▸ **Excerpted records**
--------------------------------------------------

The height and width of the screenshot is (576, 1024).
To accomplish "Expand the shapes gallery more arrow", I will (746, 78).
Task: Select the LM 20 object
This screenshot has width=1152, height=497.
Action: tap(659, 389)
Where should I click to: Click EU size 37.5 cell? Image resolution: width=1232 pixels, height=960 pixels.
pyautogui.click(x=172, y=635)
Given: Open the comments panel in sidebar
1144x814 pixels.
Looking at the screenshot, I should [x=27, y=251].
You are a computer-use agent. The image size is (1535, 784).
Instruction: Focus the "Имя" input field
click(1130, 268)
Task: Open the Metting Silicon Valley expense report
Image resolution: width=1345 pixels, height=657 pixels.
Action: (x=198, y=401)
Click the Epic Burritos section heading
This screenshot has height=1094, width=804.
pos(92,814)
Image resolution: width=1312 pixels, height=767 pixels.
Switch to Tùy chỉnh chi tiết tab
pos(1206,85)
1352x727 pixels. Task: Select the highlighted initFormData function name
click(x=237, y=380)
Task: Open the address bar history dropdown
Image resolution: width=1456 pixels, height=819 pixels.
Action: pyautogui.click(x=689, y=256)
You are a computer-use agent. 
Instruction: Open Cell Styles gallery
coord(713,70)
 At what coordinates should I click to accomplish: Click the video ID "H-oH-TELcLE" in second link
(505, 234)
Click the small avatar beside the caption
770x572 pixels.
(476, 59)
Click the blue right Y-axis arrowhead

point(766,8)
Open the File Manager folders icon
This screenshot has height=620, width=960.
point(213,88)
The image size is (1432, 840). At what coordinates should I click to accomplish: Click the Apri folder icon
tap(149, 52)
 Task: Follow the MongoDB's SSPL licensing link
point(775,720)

--------------------------------------------------

The answer must be an exact copy of the lines from the one containing "Click the blue right Y-axis arrowhead" through the last line of the records, both included.

Click the blue right Y-axis arrowhead

point(766,8)
Open the File Manager folders icon
This screenshot has height=620, width=960.
point(213,88)
The image size is (1432, 840). At what coordinates should I click to accomplish: Click the Apri folder icon
tap(149, 52)
 Task: Follow the MongoDB's SSPL licensing link
point(775,720)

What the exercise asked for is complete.